On arrive ici au cœur du problème : les conflits sociaux ne sont ni des rivalités entre des acteurs indépendants, ni des tensions entre des acteurs définis par la différenciation des statuts et des rôles à l'intérieur d'une organisation. S'il est exact que les organisations les plus modernes sont plus complexes et recèlent donc des conflits internes et limités plus nombreux, il ne l'est pas moins qu'elles constituent aussi des systèmes politiques de plus en plus puissants, qui visent à une accumulation croissante des ressources et de la capacité de décision dans les mains des dirigeants.
Si le changement social n'était que l'adaptation à des conditions elles-mêmes changeantes, il existerait, en plus des tensions, des concurrences et des rivalités ; et il n'y aurait pas de conflit social. Mais le changement est d'abord l'investissement, le prélèvement de ressources consommables et leur emploi au service de ce qui n'est pas présent et qui varie selon les valeurs de la société. Telle est la première face du conflit social, la lutte de l'investissement – économique ou non – contre la consommation. Mais ce prélèvement suppose et crée à la fois la puissance du groupe dirigeant. Celui-ci, en même temps qu'il œuvre pour l'avenir, jouit de la gestion des biens accumulés et identifie son pouvoir aux valeurs de la collectivité. Telle est l'autre face du conflit social : la lutte du peuple contre les privilèges.
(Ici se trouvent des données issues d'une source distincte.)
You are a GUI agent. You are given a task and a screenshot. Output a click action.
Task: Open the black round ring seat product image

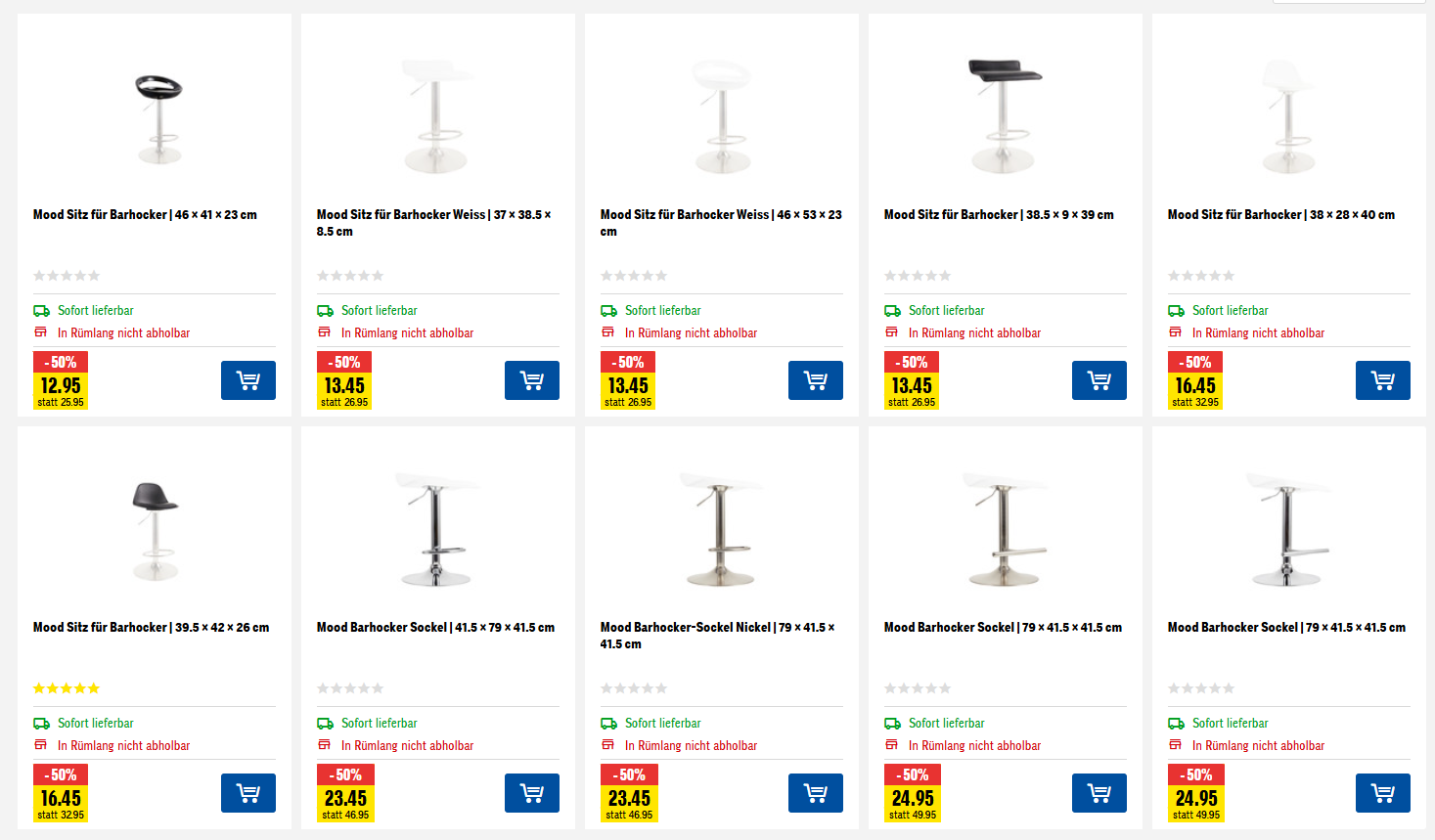(x=158, y=117)
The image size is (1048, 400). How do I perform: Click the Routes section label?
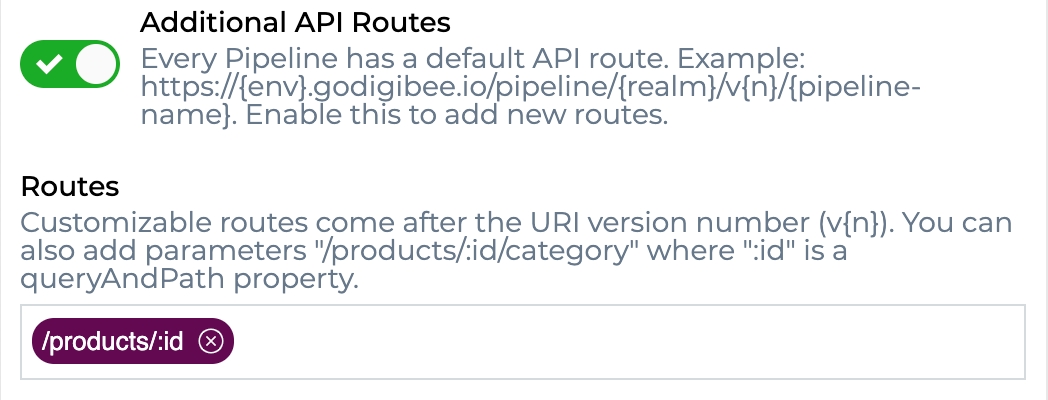tap(70, 186)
Le conflit de classes oppose une « base » d'agents économiques à ceux qui contrôlent l'emploi des ressources investies dans un projet de développement social. La base sociale défend, d'un côté, sa consommation, son présent particulier contre l'investissement pour un au-delà, mais aussi s'oppose à l'appropriation par la classe dirigeante des ressources accumulées. Parallèlement, la classe dirigeante est à la fois un instrument de « progrès » agissant au nom de valeurs sociales et ce que les sociologues appellent un « modèle de satisfaction différée » (differed gratification pattern) d'un groupe particulier utilisant une partie des ressources accumulées pour son profit propre, donc d'une manière non conforme aux exigences des valeurs de progrès reconnues par la société. La lutte des classes est présente dans toute société, puisqu'elle naît de la contradiction[...]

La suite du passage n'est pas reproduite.